____ Material provided
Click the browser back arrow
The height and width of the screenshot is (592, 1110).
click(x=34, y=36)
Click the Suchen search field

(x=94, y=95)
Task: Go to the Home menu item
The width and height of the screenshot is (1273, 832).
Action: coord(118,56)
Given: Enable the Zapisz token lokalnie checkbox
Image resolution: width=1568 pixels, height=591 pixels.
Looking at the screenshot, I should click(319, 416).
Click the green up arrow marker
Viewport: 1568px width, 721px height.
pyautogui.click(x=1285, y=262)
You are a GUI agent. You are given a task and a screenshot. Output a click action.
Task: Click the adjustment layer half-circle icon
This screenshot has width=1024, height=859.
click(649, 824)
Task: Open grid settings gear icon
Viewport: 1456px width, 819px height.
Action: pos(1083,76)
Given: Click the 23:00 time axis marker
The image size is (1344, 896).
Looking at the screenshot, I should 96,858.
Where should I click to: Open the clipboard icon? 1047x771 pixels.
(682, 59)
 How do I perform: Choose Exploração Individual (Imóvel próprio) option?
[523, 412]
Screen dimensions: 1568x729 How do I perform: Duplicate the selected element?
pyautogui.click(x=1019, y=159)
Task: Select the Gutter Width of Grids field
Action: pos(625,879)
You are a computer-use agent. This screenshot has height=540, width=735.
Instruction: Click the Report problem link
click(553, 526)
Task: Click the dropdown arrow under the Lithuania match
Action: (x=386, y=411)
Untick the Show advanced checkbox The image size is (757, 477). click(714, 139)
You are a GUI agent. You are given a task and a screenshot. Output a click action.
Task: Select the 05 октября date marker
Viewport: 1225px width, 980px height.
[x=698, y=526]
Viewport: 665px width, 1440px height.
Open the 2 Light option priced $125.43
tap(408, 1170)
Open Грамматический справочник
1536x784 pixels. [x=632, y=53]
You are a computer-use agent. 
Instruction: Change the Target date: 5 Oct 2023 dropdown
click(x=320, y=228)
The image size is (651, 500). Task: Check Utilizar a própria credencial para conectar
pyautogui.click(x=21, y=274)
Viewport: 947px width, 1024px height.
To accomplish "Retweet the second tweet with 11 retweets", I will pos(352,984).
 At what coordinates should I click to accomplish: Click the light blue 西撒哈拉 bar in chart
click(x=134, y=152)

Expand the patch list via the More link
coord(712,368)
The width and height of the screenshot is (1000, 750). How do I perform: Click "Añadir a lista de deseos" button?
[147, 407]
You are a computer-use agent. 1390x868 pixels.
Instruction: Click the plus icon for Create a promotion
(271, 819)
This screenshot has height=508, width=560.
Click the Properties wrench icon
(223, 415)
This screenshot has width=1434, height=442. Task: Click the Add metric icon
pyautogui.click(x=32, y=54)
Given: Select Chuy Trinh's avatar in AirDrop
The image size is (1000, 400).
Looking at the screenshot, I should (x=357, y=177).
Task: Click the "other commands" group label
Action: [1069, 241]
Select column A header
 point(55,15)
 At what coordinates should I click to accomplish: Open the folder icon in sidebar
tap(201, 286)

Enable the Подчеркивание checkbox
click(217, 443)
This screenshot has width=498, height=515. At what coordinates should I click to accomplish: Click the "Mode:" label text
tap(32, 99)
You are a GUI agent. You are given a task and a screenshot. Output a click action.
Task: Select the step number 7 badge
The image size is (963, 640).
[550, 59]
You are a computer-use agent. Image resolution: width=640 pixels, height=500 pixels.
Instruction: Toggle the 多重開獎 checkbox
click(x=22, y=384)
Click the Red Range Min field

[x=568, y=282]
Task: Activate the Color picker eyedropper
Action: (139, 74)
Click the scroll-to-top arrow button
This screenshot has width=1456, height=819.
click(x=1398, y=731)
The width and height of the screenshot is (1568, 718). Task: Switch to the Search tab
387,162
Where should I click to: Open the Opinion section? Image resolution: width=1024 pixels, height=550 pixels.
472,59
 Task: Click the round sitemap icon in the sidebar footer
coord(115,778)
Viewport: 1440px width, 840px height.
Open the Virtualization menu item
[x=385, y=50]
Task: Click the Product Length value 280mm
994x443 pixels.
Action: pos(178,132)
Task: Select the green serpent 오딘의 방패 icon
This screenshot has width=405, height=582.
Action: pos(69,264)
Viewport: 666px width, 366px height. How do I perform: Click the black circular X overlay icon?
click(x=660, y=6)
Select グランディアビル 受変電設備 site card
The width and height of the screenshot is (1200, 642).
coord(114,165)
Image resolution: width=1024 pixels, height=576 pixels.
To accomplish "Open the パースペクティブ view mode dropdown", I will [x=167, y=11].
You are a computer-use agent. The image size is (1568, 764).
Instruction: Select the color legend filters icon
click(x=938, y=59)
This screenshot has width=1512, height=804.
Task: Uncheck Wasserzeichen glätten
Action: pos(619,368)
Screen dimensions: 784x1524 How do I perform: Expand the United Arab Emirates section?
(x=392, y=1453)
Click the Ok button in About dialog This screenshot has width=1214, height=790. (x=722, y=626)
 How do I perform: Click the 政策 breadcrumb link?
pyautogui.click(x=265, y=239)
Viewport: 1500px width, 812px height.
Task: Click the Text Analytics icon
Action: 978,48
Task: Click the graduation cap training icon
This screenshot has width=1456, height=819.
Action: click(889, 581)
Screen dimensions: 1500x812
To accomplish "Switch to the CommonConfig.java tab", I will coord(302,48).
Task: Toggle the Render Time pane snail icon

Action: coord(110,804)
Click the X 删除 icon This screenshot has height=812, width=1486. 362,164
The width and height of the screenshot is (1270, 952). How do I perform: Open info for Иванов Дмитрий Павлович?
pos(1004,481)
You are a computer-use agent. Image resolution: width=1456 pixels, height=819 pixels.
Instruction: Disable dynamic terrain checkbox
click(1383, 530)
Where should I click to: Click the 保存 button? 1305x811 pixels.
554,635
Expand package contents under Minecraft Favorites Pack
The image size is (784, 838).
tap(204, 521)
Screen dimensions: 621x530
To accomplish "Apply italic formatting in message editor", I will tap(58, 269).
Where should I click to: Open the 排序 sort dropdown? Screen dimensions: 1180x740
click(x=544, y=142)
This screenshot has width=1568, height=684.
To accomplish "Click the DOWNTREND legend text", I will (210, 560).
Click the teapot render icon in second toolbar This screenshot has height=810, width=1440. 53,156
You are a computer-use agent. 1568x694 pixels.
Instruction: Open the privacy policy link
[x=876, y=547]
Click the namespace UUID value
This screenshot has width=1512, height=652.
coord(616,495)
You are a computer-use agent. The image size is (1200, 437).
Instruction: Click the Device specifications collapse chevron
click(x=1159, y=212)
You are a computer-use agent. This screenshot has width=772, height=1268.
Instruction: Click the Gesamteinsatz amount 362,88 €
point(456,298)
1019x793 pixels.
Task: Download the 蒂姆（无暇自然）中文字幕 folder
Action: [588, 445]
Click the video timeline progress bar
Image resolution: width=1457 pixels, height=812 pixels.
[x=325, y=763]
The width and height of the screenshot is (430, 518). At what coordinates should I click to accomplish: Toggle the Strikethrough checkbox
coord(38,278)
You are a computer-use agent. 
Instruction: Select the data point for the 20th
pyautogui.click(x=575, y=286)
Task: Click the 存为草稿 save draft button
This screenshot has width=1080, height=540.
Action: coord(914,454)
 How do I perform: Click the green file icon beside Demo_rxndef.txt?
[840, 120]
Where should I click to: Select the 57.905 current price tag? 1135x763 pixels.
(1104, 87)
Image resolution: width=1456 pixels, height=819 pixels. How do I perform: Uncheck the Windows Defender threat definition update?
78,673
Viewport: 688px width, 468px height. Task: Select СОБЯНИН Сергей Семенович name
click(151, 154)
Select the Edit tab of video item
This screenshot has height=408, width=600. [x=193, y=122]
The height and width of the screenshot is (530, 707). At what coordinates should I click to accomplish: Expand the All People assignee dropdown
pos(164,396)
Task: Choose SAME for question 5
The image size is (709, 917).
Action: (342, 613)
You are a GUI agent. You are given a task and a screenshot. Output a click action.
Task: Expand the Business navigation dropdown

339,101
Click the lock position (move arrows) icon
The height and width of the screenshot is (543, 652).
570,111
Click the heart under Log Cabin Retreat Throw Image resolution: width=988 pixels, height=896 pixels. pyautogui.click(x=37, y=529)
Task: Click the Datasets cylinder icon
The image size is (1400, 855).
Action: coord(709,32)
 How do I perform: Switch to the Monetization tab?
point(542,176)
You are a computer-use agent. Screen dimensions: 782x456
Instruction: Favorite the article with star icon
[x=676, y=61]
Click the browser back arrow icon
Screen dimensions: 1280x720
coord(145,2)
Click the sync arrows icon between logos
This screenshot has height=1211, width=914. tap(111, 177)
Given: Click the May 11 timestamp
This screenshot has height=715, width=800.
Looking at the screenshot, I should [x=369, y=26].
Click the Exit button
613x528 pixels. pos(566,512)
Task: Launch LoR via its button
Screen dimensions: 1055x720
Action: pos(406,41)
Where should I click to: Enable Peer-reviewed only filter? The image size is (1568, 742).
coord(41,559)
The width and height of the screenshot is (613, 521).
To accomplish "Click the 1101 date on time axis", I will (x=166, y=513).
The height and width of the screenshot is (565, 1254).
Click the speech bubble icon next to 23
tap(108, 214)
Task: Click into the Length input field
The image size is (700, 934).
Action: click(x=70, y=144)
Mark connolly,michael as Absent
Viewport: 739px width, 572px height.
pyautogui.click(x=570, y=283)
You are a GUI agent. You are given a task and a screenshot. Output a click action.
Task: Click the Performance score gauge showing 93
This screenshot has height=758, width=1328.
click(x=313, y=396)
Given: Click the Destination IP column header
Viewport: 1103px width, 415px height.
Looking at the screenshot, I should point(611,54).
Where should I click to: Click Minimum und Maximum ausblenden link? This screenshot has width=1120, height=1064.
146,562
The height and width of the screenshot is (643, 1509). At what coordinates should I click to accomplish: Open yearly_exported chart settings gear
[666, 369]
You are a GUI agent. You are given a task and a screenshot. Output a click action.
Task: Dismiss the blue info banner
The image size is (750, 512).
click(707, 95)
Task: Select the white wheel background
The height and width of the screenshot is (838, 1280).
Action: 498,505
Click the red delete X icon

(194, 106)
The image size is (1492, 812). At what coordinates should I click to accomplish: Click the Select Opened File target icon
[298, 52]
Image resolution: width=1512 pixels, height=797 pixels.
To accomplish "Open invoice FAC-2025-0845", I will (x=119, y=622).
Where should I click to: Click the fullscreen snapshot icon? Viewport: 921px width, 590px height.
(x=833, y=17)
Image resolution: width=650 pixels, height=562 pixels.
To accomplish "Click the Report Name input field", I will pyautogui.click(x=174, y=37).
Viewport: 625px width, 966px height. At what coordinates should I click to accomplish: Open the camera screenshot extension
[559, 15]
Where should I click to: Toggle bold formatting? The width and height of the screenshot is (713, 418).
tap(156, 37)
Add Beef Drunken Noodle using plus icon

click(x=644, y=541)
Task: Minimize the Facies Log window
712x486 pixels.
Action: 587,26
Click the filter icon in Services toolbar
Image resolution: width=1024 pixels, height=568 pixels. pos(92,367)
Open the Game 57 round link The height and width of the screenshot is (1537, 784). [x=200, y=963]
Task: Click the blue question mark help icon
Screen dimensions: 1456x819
________
Task prompt: How many lines in the rows above contain the string "gear"? Case counts. Reply with the number alone.

Problem solution: 2